Dat er bovengronds iets goed mis is met biodiversiteit in de landbouw is duidelijk. Ondergronds ligt dit genuanceerder: landbouwbodems zijn helemaal niet dood

In plaats van harde data hebben we nu vooral stemmingmakerij door uitspraken over ‘dode bodems’. Dat vergroot het onbegrip tussen boeren, wetenschap en publiek. Laten we het hebben over welk soort bodemleven we nodig hebben, en hoe we dat kunnen stimuleren.

Het uitrijden van gier op een weiland. Afbeelding ter illustratie.

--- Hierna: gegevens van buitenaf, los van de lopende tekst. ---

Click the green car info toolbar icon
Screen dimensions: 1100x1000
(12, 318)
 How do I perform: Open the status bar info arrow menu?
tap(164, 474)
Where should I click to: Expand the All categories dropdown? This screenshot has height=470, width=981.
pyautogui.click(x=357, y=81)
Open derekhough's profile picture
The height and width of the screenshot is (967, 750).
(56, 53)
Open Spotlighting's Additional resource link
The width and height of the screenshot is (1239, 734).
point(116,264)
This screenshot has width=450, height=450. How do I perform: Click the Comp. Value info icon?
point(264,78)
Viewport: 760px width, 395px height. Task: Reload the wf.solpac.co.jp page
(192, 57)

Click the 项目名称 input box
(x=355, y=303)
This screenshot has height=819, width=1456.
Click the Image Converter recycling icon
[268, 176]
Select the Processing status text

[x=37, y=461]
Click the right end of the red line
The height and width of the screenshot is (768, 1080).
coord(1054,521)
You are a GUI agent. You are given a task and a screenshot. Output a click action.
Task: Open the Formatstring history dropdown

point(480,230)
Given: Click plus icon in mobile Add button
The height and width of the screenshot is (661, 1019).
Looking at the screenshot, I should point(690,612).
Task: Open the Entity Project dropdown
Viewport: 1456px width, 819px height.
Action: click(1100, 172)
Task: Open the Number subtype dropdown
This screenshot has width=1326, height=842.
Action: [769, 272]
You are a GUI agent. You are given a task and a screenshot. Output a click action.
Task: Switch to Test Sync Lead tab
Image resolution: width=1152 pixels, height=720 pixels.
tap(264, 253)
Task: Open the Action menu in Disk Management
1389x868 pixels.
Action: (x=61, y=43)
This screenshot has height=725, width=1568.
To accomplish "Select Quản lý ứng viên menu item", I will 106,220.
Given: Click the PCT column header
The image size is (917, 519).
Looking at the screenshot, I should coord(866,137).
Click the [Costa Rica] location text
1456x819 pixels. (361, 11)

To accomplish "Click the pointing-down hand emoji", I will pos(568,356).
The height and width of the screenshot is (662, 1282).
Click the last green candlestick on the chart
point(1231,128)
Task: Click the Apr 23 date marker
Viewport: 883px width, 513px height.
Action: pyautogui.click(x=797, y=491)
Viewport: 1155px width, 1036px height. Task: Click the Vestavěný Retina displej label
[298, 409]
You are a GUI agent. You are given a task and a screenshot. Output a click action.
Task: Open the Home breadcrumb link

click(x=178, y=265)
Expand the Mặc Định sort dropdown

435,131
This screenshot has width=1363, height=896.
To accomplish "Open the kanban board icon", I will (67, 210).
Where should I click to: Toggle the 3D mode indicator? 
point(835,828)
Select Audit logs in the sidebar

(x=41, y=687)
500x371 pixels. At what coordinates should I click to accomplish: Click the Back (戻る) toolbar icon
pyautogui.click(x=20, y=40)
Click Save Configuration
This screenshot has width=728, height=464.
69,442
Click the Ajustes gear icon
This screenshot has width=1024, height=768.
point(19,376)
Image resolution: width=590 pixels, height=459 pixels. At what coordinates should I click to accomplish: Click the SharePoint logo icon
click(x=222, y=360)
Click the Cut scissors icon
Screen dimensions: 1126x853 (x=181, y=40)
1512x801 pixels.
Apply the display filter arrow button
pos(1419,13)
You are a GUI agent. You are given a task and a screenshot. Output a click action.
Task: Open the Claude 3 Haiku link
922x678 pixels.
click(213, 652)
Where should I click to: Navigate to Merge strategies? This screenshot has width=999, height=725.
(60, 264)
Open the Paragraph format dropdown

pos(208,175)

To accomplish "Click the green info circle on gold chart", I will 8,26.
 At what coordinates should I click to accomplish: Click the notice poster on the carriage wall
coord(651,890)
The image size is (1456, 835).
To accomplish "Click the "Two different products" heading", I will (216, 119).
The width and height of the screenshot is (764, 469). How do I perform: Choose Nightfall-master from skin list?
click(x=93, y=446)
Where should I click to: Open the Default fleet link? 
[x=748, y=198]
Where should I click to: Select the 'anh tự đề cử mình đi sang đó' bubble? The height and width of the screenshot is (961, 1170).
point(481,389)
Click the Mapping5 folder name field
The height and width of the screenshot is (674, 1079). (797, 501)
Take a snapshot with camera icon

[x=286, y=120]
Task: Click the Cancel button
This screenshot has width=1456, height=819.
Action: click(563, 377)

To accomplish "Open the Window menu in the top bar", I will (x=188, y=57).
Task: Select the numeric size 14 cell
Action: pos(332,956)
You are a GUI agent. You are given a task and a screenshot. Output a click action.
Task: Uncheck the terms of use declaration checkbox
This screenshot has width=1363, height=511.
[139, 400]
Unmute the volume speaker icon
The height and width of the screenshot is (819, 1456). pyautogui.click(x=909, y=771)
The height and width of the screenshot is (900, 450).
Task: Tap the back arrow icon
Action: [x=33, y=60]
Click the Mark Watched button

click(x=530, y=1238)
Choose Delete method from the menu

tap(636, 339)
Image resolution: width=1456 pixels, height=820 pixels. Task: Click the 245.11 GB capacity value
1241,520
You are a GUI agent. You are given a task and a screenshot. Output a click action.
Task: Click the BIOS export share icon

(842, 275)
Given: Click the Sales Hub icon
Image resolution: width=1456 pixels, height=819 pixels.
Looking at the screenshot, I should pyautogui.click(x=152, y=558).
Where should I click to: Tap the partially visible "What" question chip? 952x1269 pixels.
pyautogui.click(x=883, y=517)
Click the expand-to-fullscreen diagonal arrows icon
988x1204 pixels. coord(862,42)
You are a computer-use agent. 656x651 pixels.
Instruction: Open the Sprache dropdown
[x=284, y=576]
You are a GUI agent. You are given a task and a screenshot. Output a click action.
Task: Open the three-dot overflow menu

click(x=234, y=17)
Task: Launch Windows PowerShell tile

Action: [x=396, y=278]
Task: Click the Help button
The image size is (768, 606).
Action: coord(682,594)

Het uitrijden van gier op een weiland. Afbeelding ter illustratie. Foto: Niels de Vries

Het was een dystopisch beeld van de Nederlandse landbouwbodems. Tijdens een lange wandeling, zo schreef meteoroloog Peter Kuipers Munneke in zijn column in NRC vorige maand, zag hij tegenover de ‘lange linten van fantastische biodiversiteit’ in de uiterwaarden het moderne boerenland: ‘oersaaie, gifgroene biljartlakens van eiwitrijk gras als veevoer. Er is geen klavertje te vinden, er fladdert geen vlinder, er kruipt geen worm’. Vorig jaar schreef schrijver Tommy Wieringa in NRC : ‘De bodem is zodanig vervuild met mest en gif dat het bodemleven verdwijnt.’